Neben diesen drei Schulen gab es einige Gemeindeschulen, die später Volksschulen und heute Grundschulen heißen, aber im Unterschied zu den „höheren“ Schulen wissen wir von diesen zumeist wenig, weder Absolventen noch Lehrpläne und Lehrerkollegien, weil sie keine jährlichen Schulberichte an das Kultusministerium abliefern mussten, die heute als Quellen für Forschungen dienen. Dafür gibt es im Lützow-Viertel drei französische Schulen, die Vorschule (École Maternelle), die Grundschule (École Voltaire) und das französische Gymnasium (École Française) – aber wie kommen die eigentlich in dieses Viertel? Wann sie ins Viertel gekommen sind, ist die einfache Frage: nach dem 2. Weltkrieg, genauer im Jahr 1974, aber französische Schulen gab es in Berlin schon seit 1689 (Bild 4). Wir werden ihre Geschichte nachzeichnen.
Diese Serie wäre unvollständig, würden wir uns nicht mit eindrucksvollen Persönlichkeiten beschäftigen, die diesem Erziehungssystem entstammen und/oder die dieses System geprägt haben. Der vielleicht beste Schüler des Falk-Gymnasiums trägt unglücklicherweise einen sehr belasteten Namen: Der Astrophysiker und Astronom Hans Ludendorff (1873-1941) (Bild 5) war der jüngere Bruder des Generals Erich Ludendorff (1865-1937), völkischer, nationalsozialistischer Politiker und Beteiligter am Kapp- und Hitlerputsch 1920 bzw.1923. Er – und nicht etwa sein jüngerer Bruder – war Namensgeber der Ludendorff-Straße, als die Steglitzer Straße 1937 umbenannt wurde. Vielleicht rehabilitiert unsere kleine biografische Skizze von Hans Ludendorff den Nachnamen ein wenig.

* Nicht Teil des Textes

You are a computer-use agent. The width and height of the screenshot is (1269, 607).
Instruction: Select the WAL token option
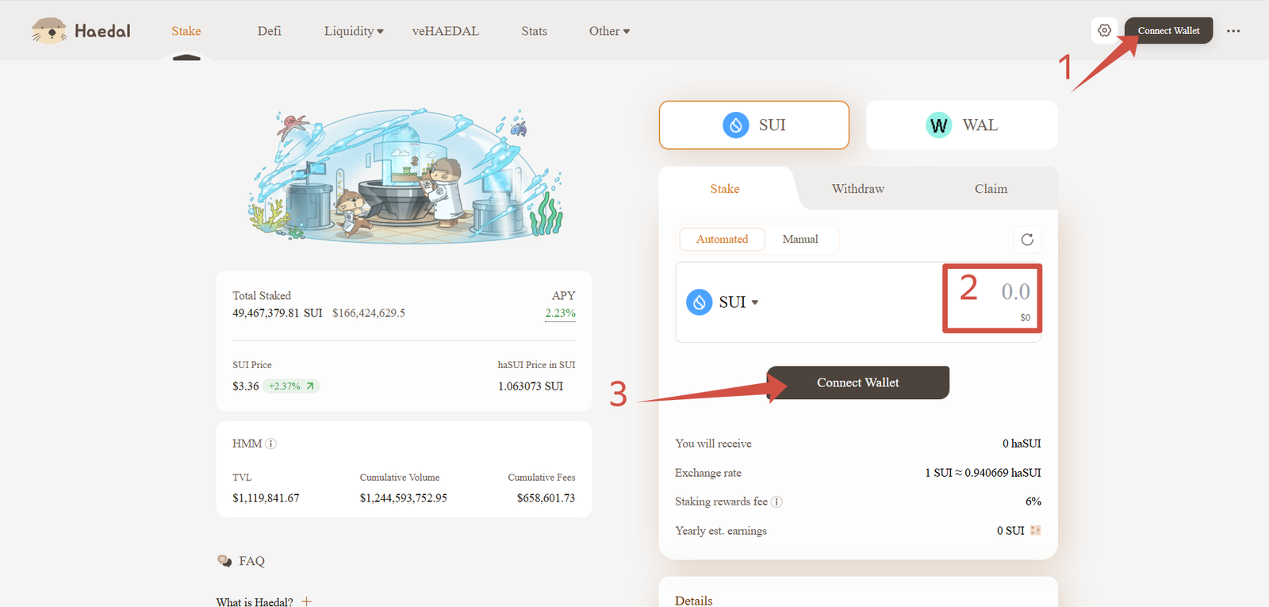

Die zweite Persönlichkeit, die wir hier vorstellen wollen, ist Helene Lange (1848-1930) (Bild 6), die erste Vorsitzende des Allgemeinen Deutschen Lehrerinnenvereins (ADLV), der seinen Sitz am Schöneberger Ufer 37 hatte. Helene Langes politischem Einsatz war es wesentlich zu verdanken, dass Mädchenbildung selbst an höheren Schulen sich nicht länger auf hausfrauliche Fertigkeiten und allgemeinbildende Kenntnisse beschränken musste, sondern mit dem Abitur endete und den Mädchen und jungen Frauen erlaubte, ein Studium anzustreben – auch wenn die Zulassung an den Universitäten keineswegs bereits überall möglich war. An der Kunstakademie beispielsweise hat dessen Direktor, Anton von Werner (1843-1915), dies bis zu seinem Tod verhindert. Das Helene-Lange-Archiv im Landesarchiv Berlin ist heute eine Fundgrube für historische frauenrechtliche Fragen und Recherchen.
Und schließlich wollen wir hier einen weiteren Wissenschaftler vorstellen, der zwar nicht im Lützow-Viertel ausgebildet wurde, aber hier viele Jahre gelebt hat, den Physiker Arnold Berliner (1862-1942) (Bild 7) aus der Kielganstraße 5. Er reiht sich ein in die Liste vieler Gelehrter im „Geheimratsviertel“, wie die Friedrichsvorstadt oft genannt wurde, die Gegend nördlich und südlich des Landwehrkanals: Rudolf Virchow und sein Sohn Hans Virchow (Blumeshof), das Ehepaar Cecile und Oskar Vogt (Magdeburger Straße), Elena und Nikolai Timofeeff-Ressovsky (Magdeburger Straße), Bernhard Pollack (Blumeshof), Paul Magnus (Blumeshof), Isidor Rosenthal (Blumeshof), Carl Scheibler (Buchenstraße), Ernst Unger (Derfflingerstraße), Paul Hirsch-Mamroth (Lützowplatz) und Moritz Borchard (Dörnbergstraße) sind uns in den Geschichten aus dem Lützow-Viertel schon begegnet oder werden uns noch begegnen.